The combined group arrives at the fur-trader's rendezvous on July 6.
Whitman, a medical doctor, had in 1834 applied to the American Board of Commissioners for Foreign Missions; unsuccessfully, as the organization accepts only married couples.
The following year, he had traveled with missionary Samuel Parker to present-day northwestern Montana and northern Idaho, to minister to the Native American bands of the Salish and Nez Percé people.
Encountering an outbreak of cholera along the way, Whitman had treated several fur trappers.

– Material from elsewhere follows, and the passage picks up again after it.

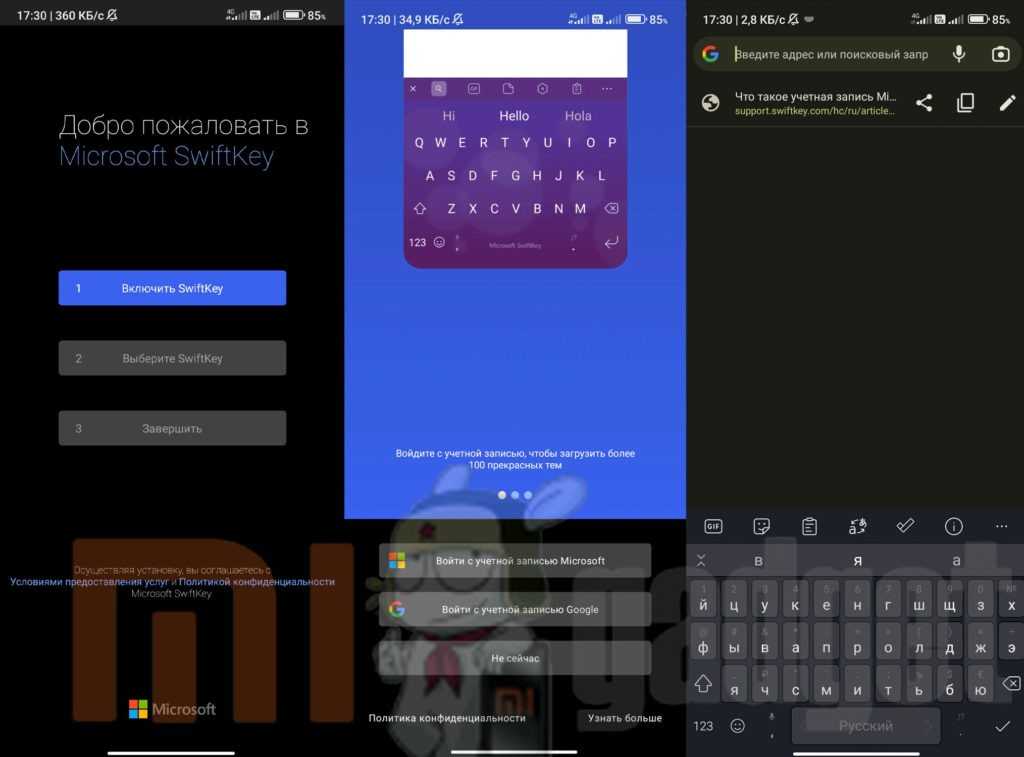Image resolution: width=1024 pixels, height=757 pixels.
Task: Collapse the keyboard toolbar using chevrons
Action: [x=701, y=561]
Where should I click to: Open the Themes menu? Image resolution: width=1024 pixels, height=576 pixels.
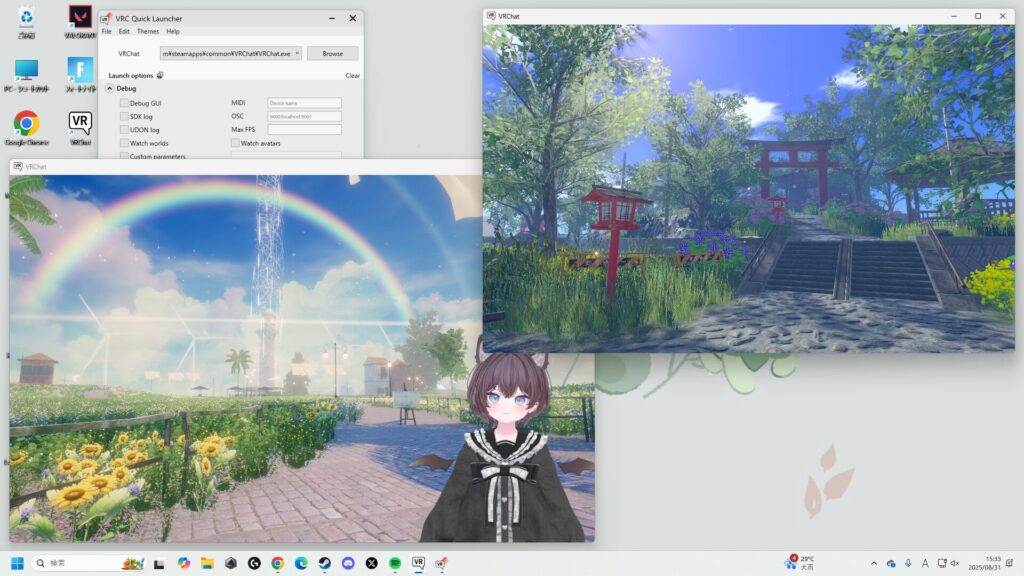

At the end of their stay, he promised the Nez Percé that he would return with other missionaries and teachers to live with them.
After his return, Whitman had attended a speech by Parker, now representing the American Board of Commissioners for Foreign Missions, which called for missionaries.
On February 18, 1836 in Angelica, New York, Whitman had married Narcissa, a teacher of physics and chemistry.
Narcissa, who was as eager as Marcus to travel west as a missionary, had been unable to do so as a single woman.